Gestion de l’actif commun: régime des actes visant à consentir certains baux (art. 1425 C. civ.)

Bien que les actes à titre onéreux soient, en application de l’article 1421, al. 1er du Code civil, soumis au principe de gestion concurrente, certains d’entre eux échappent à la règle.

En raison de leur gravité ou de la valeur du bien sur lequel ils portent, leur accomplissement requiert le consentement des deux époux, faute de quoi ils encourent la nullité.

Les actes à titre onéreux soumis au principe de cogestion sont expressément visés par les articles 1422, al. 3e, 1424 et 1425 du Code civil.

Nous nous focaliserons ici sur les actes visant à consentir certains baux.

L’article 1425 du Code civil prévoit que « les époux ne peuvent, l’un sans l’autre, donner à bail un fonds rural ou un immeuble à usage commercial, industriel ou artisanal dépendant de la communauté.
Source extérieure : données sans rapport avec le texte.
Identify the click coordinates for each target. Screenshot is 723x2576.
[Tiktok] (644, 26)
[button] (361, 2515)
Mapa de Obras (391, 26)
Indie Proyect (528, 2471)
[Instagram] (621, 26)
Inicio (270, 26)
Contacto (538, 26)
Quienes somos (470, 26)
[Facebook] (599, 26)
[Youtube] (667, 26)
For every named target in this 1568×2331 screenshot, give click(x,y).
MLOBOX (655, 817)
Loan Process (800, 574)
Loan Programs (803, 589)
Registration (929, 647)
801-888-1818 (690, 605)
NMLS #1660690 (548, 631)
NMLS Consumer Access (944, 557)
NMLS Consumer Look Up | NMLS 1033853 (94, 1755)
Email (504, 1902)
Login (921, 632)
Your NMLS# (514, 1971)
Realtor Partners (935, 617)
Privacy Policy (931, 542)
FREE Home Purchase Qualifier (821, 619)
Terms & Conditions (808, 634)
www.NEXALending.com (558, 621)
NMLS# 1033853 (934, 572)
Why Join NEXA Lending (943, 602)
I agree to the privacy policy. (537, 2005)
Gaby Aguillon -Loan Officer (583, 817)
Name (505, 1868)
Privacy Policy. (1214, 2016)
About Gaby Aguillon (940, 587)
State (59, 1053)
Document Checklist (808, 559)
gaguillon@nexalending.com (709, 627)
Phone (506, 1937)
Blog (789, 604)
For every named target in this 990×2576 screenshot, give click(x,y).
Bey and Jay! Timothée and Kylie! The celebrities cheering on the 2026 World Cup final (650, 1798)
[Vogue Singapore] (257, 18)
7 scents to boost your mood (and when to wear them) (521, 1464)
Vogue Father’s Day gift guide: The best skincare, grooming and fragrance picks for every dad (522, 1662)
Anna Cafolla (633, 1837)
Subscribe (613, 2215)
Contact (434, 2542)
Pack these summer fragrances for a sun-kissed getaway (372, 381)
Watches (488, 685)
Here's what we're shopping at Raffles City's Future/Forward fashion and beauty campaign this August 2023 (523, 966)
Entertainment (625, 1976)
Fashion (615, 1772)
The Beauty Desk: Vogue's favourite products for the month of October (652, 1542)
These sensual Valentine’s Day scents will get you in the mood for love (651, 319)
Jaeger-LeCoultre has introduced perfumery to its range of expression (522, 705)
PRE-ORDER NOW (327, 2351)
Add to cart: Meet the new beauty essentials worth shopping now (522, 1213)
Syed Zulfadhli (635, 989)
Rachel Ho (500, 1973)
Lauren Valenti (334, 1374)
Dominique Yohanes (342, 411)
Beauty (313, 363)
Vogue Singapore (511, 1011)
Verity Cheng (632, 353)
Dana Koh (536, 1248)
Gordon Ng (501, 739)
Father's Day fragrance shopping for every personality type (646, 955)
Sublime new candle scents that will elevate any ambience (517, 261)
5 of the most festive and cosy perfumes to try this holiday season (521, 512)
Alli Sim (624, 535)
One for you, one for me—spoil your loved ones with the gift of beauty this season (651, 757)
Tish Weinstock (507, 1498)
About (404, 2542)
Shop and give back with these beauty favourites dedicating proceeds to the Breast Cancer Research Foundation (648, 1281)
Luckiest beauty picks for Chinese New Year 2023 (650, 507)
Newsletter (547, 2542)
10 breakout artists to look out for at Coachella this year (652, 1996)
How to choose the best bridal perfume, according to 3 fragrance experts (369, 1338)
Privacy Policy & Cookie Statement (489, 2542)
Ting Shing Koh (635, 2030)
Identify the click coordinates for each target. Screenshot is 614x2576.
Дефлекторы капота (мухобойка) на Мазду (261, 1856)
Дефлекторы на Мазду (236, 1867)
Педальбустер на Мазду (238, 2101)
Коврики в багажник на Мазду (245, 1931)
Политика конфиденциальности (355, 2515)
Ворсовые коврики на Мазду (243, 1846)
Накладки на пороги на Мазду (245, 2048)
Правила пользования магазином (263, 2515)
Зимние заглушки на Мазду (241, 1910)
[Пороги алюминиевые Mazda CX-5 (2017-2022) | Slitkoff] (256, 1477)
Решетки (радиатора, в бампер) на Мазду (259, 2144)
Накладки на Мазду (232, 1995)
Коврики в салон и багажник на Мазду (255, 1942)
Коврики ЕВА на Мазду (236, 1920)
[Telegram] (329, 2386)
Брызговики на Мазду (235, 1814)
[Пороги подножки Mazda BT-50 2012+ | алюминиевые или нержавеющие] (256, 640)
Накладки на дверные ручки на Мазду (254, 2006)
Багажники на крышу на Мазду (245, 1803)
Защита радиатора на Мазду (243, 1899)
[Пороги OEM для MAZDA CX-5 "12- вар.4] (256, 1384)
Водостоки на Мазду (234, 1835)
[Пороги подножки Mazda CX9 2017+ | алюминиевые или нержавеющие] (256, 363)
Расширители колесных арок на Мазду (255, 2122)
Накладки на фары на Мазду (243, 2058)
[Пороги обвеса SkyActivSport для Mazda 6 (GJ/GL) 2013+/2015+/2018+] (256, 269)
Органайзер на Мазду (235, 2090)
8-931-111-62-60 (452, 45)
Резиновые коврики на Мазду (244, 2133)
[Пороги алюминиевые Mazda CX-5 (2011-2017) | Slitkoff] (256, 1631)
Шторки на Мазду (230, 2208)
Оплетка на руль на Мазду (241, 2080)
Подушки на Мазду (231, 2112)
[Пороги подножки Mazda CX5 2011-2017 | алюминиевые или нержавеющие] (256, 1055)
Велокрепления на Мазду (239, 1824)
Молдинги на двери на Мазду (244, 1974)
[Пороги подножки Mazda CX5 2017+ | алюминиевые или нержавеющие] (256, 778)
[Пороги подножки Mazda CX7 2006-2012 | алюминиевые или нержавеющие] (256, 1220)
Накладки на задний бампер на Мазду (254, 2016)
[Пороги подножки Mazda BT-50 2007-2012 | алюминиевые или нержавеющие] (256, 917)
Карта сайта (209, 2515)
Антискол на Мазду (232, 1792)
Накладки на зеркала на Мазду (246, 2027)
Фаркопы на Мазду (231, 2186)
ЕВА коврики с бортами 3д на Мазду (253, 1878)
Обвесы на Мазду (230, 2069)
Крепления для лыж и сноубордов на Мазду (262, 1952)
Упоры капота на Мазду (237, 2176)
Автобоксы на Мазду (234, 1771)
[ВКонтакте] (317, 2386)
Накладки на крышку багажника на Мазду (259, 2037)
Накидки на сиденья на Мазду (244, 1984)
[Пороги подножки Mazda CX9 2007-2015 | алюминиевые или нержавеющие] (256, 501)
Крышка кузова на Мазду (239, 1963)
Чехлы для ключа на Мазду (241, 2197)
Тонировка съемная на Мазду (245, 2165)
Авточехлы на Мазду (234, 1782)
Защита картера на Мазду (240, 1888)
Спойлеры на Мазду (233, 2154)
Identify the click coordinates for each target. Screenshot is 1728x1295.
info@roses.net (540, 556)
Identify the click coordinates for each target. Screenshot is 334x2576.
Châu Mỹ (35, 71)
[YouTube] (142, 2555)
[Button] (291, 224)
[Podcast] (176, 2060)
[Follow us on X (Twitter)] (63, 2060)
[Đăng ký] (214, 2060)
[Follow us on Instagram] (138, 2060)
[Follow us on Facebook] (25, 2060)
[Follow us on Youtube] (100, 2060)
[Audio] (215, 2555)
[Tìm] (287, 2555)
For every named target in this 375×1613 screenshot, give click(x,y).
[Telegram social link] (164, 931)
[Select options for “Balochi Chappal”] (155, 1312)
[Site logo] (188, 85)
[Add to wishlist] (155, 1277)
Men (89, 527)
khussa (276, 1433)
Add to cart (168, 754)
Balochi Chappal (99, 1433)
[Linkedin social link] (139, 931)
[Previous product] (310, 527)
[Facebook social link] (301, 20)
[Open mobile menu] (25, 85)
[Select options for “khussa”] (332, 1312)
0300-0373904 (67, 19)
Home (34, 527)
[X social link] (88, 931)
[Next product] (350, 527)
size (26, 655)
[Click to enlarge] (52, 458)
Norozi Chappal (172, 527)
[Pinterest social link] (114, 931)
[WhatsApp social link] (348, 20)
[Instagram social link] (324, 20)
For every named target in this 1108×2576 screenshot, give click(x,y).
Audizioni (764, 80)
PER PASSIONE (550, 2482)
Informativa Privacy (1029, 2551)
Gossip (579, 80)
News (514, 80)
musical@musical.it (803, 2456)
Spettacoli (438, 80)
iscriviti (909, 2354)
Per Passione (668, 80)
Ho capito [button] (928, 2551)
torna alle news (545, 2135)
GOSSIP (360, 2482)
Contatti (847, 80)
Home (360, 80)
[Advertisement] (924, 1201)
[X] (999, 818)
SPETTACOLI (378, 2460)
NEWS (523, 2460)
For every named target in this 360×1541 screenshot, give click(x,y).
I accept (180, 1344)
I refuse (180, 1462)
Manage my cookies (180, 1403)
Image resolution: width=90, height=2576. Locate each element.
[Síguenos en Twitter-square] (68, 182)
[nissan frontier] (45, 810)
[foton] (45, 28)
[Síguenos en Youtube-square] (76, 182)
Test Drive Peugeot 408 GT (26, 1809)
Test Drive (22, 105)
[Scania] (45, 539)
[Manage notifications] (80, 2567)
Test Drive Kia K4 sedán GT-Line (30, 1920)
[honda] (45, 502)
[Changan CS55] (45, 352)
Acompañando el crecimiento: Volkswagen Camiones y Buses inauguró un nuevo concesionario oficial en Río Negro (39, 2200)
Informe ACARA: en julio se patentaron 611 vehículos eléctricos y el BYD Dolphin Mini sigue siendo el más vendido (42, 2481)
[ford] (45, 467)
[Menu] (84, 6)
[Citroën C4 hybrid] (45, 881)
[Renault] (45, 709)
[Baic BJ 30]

Les autres baux sur les biens communs peuvent être passés par un seul conjoint et sont soumis aux règles prévues pour les baux passés par l’usufruitier. »

Il ressort de cette disposition que le principe de cogestion est susceptible de s’appliquer en matière de bail.

Son domaine ne se limite pas néanmoins à celui défini par l’article 1425 ; il fait l’objet d’une extension par l’article L. 121-5 du Code de commerce et l’article L. 411-68 du Code rural.

I) La délimitation du domaine de la cogestion par l’article 1425 du Code civil

L’article 1425 du Code civil ne soumet que certains baux au principe de la cogestion.

Ceux qui ne relèvent pas de son domaine d’application sont soumis, précise le texte, au régime des baux conclus par un usufruitier.

==> Les baux qui relèvent du domaine de l’article 1425 du Code civil

L’article 1425 du Code civil soumet au principe de cogestion :

  • D’une part, les baux ruraux
  • D’autre part, les baux portant sur un immeuble à usage commercial, industriel ou artisanal

Pour les autres baux, leur conclusion est donc soumise au principe de gestion concurrente, au même titre que l’accomplissement de n’importe quel acte d’administration, conformément à l’article 1421 du Code civil.

Un doute est né s’agissant de l’application de l’article 1425 du Code civil aux baux ruraux ou commerciaux n’ouvrant pas droit au renouvellement automatique pour le preneur.

Il en va notamment ainsi des conventions d’occupation précaires et, notamment de celles visées par l’article L. 145-5-1 du Code de commerce.

Cette disposition définit la convention d’occupation précaire comme le bail « qui se caractérise, quelle que soit sa durée, par le fait que l’occupation des lieux n’est autorisée qu’à raison de circonstances particulières indépendantes de la seule volonté des parties. »

Ce bail présente la particularité d’avoir une durée qui dépend de la persistance des circonstances qui ont justifié sa conclusion et par l’absence de droit au renouvellement automatique ainsi que le prévoient les articles L. 145-8 et suivants du Code de commerce.

C’est l’absence de cette faculté dont est privé le preneur qui a soulevé la question de l’application du principe de cogestion aux conventions d’occupation précaires.

En, effet, d’aucuns ont soutenu que l’exclusion des baux ruraux et commerciaux du domaine de la gestion concurrente se justifiait précisément par le droit au renouvellement automatique dont ils étaient assortis.

Il est vrai que ce droit octroyé au preneur par une règle d’ordre public réduit considérablement les prérogatives du bailleur sur son bien et donc sa valeur vénale. Il est notamment privé de la possibilité d’en recouvrer l’usage, à tout le moins pas sans contreparties, parfois lourdes.

Est-ce à dire que le principe de cogestion ne serait pas applicable aux conventions d’occupation précaires ?

La doctrine majoritaire réfute cette thèse, considérant que faute de précision textuelle à l’article 1425 du Code civil, il n’y avait pas lieu d’opérer une distinction : ubi lex non distinguit dit l’adage.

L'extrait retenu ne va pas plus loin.